● Task instructions
Reproduce the material beginning at the line that contains "Task: Remove accent" and stopping after the line that contains "Action: 400,189", substituting "screen capture" for every occurrence of "screenshot" and leaving everything else unchanged.

● Records to process
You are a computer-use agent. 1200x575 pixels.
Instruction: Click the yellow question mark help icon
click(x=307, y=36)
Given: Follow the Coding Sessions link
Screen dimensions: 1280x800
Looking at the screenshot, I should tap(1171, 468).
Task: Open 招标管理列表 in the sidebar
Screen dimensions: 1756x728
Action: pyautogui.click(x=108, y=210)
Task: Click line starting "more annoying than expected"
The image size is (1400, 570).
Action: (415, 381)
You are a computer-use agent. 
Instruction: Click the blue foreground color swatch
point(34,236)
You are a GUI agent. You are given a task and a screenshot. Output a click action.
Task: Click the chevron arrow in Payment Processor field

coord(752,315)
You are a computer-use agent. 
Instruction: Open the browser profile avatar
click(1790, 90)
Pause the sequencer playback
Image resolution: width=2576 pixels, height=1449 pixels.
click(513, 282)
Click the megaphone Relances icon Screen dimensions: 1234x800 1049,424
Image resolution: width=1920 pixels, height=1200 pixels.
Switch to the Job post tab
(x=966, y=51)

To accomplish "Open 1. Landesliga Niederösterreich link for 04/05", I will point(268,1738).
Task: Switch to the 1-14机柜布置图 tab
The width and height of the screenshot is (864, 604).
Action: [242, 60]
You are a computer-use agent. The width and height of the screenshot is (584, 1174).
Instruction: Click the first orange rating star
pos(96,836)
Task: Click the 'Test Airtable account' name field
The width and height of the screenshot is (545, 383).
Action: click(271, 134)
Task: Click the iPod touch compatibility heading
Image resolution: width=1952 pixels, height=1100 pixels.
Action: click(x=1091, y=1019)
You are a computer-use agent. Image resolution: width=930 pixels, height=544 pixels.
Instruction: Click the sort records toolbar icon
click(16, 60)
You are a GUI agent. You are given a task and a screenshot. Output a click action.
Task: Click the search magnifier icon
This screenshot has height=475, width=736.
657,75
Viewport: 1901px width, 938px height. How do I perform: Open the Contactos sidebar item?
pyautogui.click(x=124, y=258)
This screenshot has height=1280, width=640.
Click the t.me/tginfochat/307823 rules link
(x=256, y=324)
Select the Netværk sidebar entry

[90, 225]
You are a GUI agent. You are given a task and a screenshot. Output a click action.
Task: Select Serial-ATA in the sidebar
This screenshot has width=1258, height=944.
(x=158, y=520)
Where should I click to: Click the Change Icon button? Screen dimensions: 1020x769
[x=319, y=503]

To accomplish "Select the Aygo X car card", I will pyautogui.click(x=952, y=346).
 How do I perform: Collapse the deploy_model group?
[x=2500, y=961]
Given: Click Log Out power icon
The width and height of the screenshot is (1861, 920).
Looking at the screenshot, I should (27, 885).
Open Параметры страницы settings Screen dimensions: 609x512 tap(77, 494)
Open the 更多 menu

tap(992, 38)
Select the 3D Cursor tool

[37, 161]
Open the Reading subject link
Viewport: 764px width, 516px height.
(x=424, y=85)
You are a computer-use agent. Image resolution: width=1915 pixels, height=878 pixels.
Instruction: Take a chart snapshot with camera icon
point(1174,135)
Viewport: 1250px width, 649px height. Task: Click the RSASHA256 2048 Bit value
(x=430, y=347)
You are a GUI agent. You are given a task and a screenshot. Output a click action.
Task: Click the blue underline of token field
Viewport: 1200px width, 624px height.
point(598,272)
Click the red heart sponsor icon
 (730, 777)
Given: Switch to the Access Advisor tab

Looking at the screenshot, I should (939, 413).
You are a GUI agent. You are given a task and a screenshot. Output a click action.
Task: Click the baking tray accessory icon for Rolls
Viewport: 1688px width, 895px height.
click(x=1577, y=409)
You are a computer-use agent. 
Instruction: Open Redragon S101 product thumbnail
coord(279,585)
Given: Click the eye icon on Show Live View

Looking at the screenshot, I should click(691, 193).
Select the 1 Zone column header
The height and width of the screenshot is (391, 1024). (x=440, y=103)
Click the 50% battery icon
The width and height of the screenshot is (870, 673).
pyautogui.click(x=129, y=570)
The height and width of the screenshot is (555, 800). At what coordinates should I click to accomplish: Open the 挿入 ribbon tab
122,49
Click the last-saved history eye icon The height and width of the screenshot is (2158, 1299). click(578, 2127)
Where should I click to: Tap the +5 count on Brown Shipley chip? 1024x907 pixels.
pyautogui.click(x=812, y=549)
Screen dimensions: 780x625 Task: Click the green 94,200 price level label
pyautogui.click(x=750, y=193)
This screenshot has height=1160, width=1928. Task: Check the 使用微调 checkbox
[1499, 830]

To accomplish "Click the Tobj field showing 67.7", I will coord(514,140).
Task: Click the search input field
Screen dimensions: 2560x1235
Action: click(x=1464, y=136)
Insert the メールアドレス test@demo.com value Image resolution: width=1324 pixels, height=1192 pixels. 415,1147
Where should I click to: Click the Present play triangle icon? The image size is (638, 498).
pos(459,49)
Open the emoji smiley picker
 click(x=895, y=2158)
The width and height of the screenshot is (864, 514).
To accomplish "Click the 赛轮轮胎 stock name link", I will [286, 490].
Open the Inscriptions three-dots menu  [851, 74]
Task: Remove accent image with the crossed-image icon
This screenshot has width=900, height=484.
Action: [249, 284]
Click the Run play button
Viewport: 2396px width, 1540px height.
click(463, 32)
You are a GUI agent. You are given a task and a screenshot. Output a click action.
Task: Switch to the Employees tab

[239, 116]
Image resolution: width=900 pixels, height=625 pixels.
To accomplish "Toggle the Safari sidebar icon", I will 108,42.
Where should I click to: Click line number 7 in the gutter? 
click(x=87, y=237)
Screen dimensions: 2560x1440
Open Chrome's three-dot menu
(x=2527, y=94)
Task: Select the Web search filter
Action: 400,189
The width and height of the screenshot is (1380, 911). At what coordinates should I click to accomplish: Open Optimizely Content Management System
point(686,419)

● Worked solution
Task: Remove accent image with the crossed-image icon
This screen capture has width=900, height=484.
Action: [249, 284]
Click the Run play button
Viewport: 2396px width, 1540px height.
click(463, 32)
You are a GUI agent. You are given a task and a screen capture. Output a click action.
Task: Switch to the Employees tab

[239, 116]
Image resolution: width=900 pixels, height=625 pixels.
To accomplish "Toggle the Safari sidebar icon", I will 108,42.
Where should I click to: Click line number 7 in the gutter? 
click(x=87, y=237)
Screen dimensions: 2560x1440
Open Chrome's three-dot menu
(x=2527, y=94)
Task: Select the Web search filter
Action: 400,189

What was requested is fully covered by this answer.